How to account for Assets with Cost Limits that needs to be transferred to a Pool.
When transferring assets with cost limits into a pool, a suspense amount is created.
Example:
From an Accounting Perspective the asset will be depreciated at full cost of the asset - $90,000 (e.g. Diminishing method).
From a tax Perspective, the asset will only be depreciated at the Cost Limit - $57,009.
Say this asset needs to be transferred to an STS asset for tax purposes.
As can be seen, only the $57,009 depreciable component of the asset is actually transferred to the pool.
The $32,991 non depreciable component is then transferred to the Asset Suspense.
From here, Users have two options to address this balance in Asset Suspense.
Option 1: NEW PSEUDO ASSET POOL (ASSET that acts like a POOL)
Create another Asset – to which the non depreciable component of an asset can be transferred to.
Note 1: Ensure that this asset is added to a group that maintains Tax Ledgers only, and that the asset’s depreciation rate is zero. You will notice in the screen shot above, the Book Value tab is inactive.
Note 2: In this example, the pseudo asset pool is grouped with the STS General pool.
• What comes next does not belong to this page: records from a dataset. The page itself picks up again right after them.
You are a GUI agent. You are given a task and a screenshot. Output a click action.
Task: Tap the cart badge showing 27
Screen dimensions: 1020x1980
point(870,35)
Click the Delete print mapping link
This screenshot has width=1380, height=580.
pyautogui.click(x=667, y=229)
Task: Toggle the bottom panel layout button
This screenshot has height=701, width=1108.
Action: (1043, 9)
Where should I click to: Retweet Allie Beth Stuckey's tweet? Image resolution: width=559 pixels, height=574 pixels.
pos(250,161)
Users may choose another group, as long as the requirements in Note 1 are adhered to.
Create an addition to the newly created pseudo asset pool as normal.
In this case, create an “Adj/Addition” to the pool equaling the amount of the non depreciable component of the asset - $32,991.
Option 2: NEW ASSET GROUP
Create another Asset Group – to which the non depreciable component of an asset can be transferred (added) to.
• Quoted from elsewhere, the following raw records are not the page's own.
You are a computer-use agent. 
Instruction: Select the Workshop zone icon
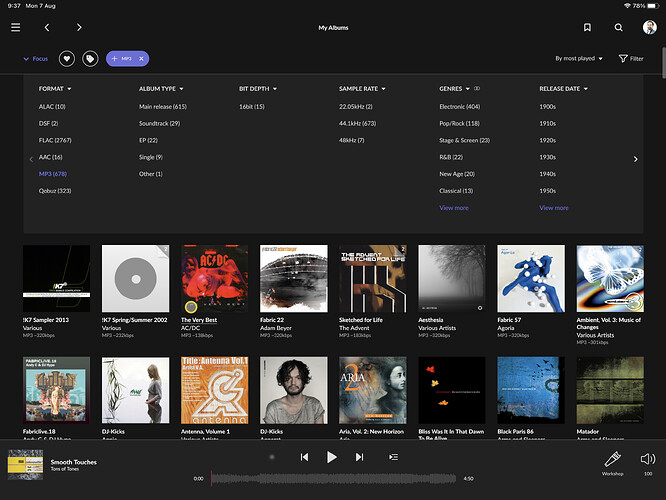612,459
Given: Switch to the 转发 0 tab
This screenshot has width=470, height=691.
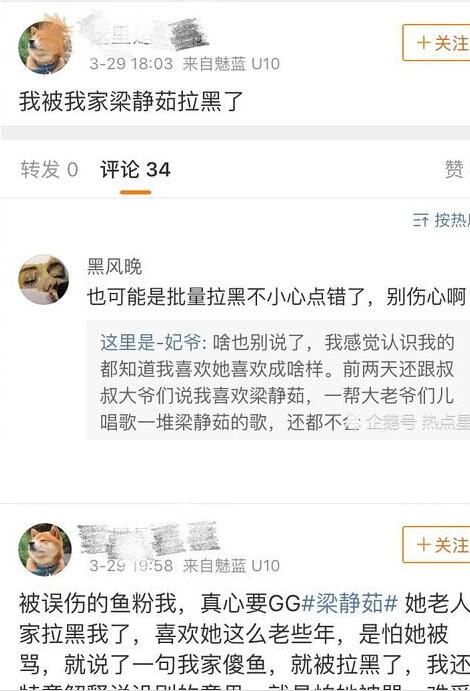Looking at the screenshot, I should 49,170.
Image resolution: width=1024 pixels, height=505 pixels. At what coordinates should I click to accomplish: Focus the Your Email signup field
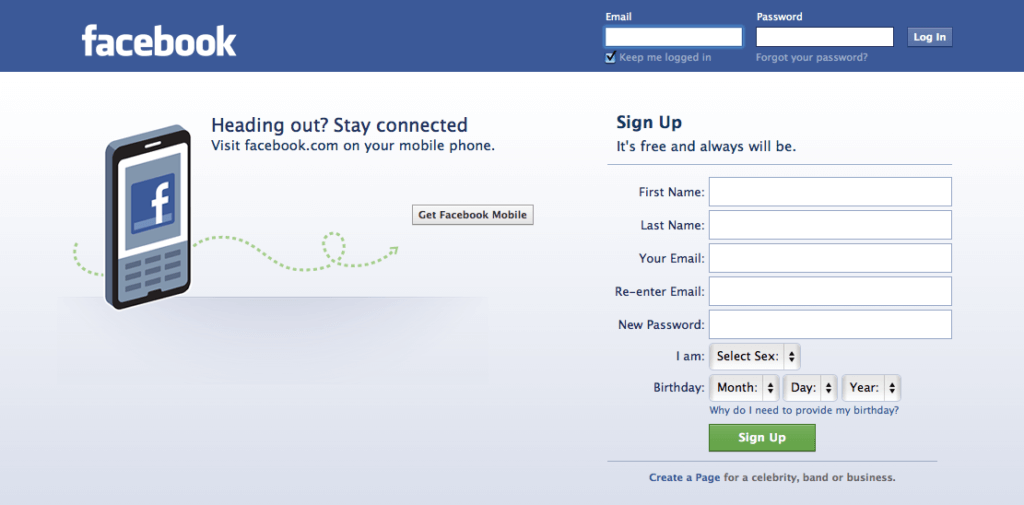pyautogui.click(x=830, y=258)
Note 1: Make sure that ONLY the Tax Ledger is maintained. This way, for all assets created to account for the non depreciable components of assets transferred to a Pool, they are not printed in the Book Schedule. Reason being, from an Accounting perspective, the assets have not been sold nor has it been transferred to a Pool. The STS Pool system is only for tax purposes. Having the non depreciable component assets appear in the book ledger will mean a double-count of all amounts exceeding the cost limit – i.e. the Book schedule will be overstated.
Note 2: Ensure that the depreciation rate is zero. This will guarantee that all assets added to this asset group will have a default depreciation rate of zero.
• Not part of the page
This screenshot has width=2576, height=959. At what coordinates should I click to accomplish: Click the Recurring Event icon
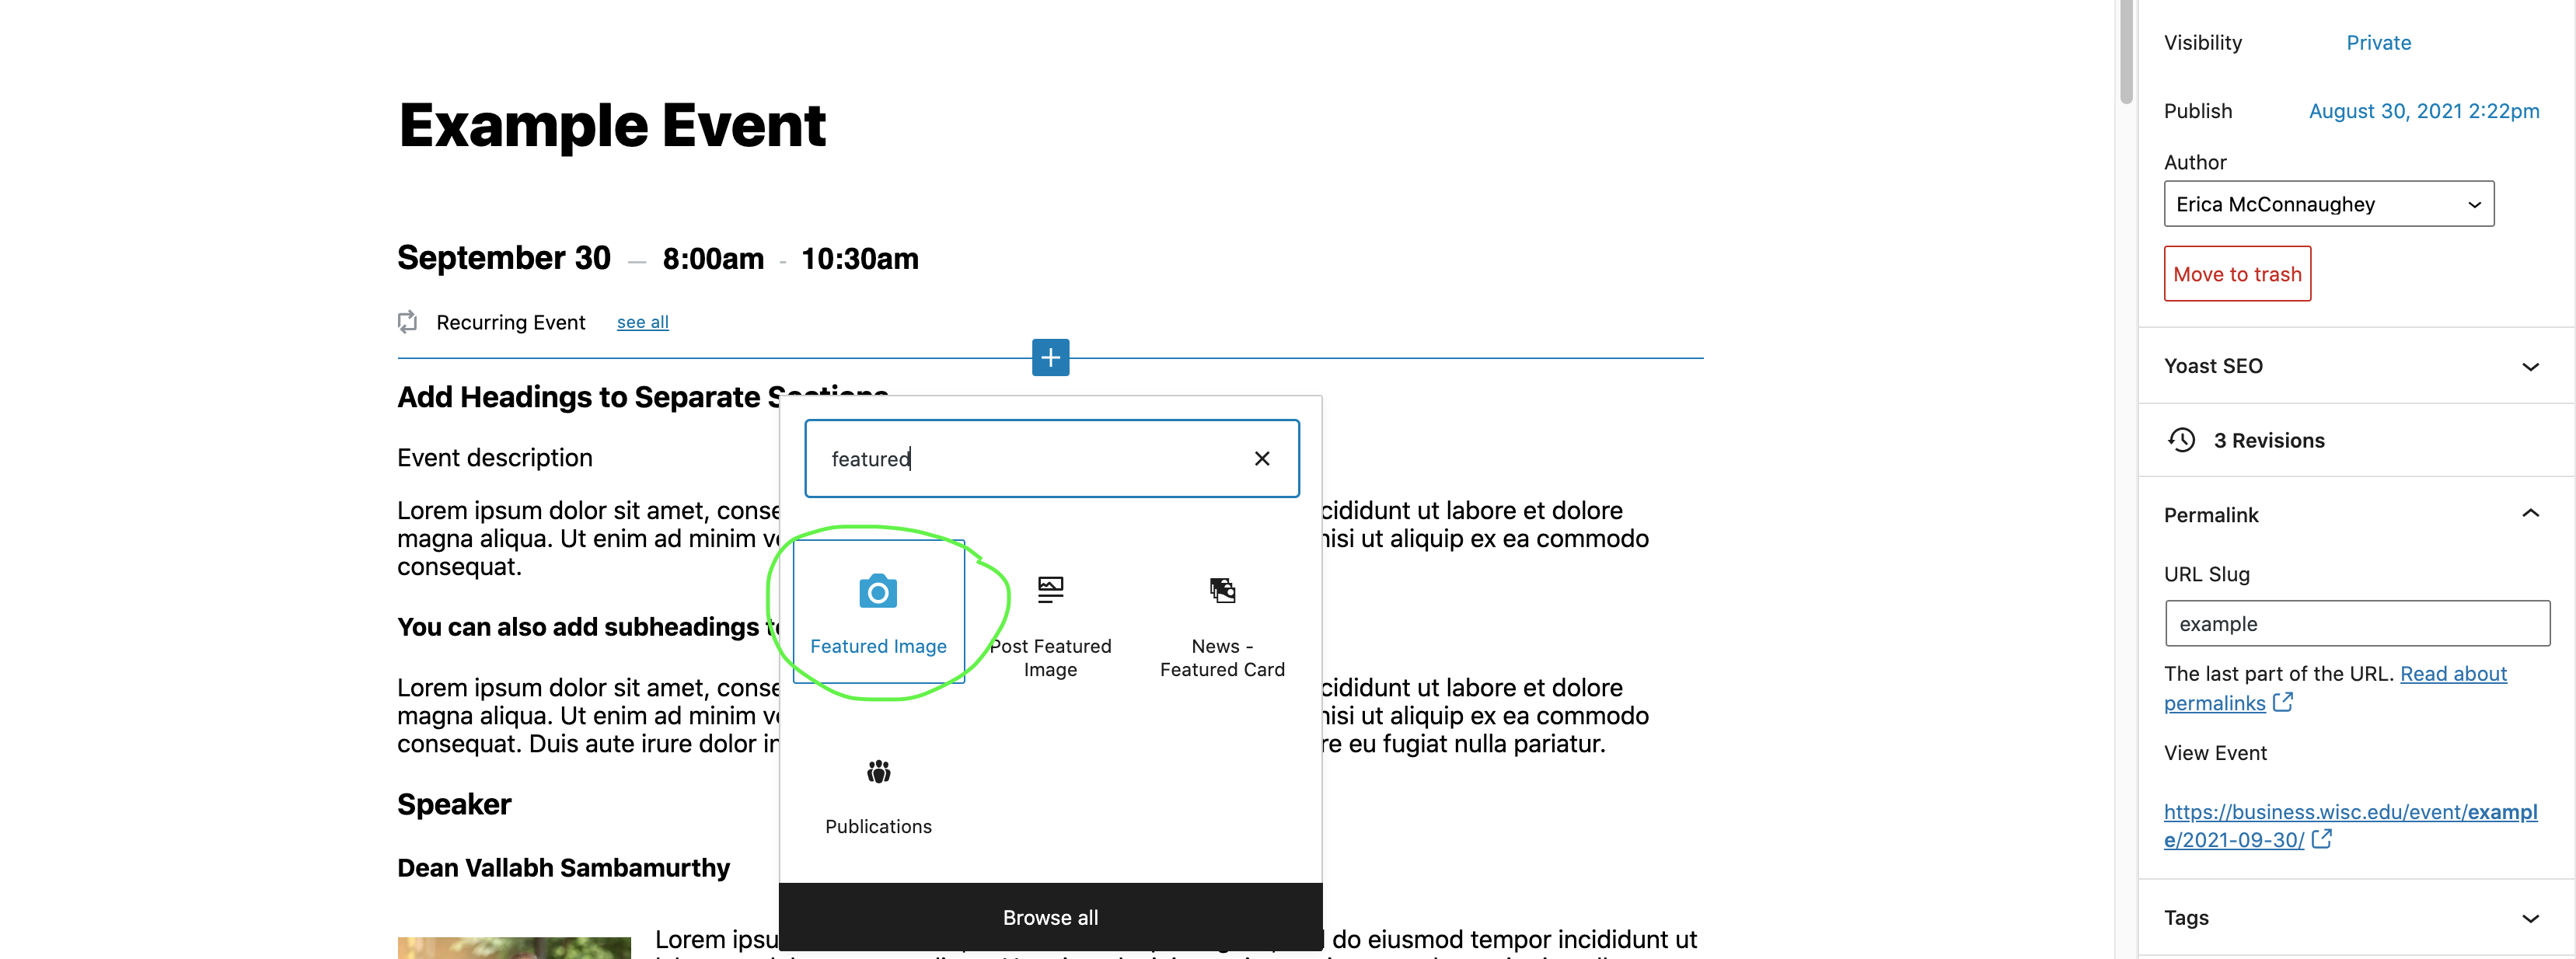[x=407, y=322]
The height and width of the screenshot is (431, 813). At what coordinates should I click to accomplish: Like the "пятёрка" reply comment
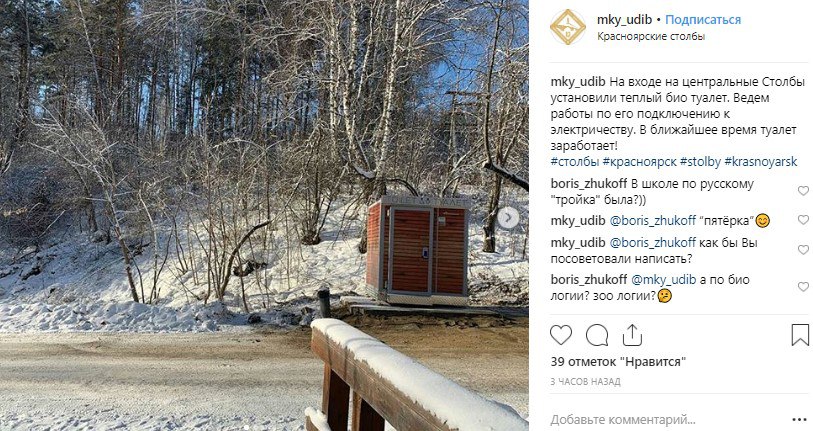point(803,220)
Add an asset for every non depreciable component that must be accounted for.
To avoid confusion, ensure that asset descriptions are clear and concise.
In this case, create an asset with an Initial cost equaling the amount of the non depreciable component of the asset - $32,991.
For the asset(s) added, ensure that the depreciation rate is zero, and Acquisition Date equals that of the original asset(s).
Option 1 vs. Option 2
For both Options, the balance in account 970 will be accounted for.
More importantly, for both options, the Book and Tax Schedules will maintain their integrity. This is ideal for users who maintain both Book and Tax schedules independently.
The only difference between the options is in the presentation of the balances in the schedules.
For Option 1, the non depreciable component(s) of the asset(s) can be grouped with the STS asset – though not necessary. Also, one pseudo asset pool for non depreciable components of assets can be used for many assets.
For Option 2, the non depreciable component(s) of the asset(s) will belong to a separate asset group. A new asset must be created for every asset with a cost limit that is transferred to a Pool.
For both options, the Book schedule will show no difference in its balances.
* The same logic articulated in this article can be used for an asset with a Private Use component. Simply Enter the Private Use Depreciation Rate in the relevant field.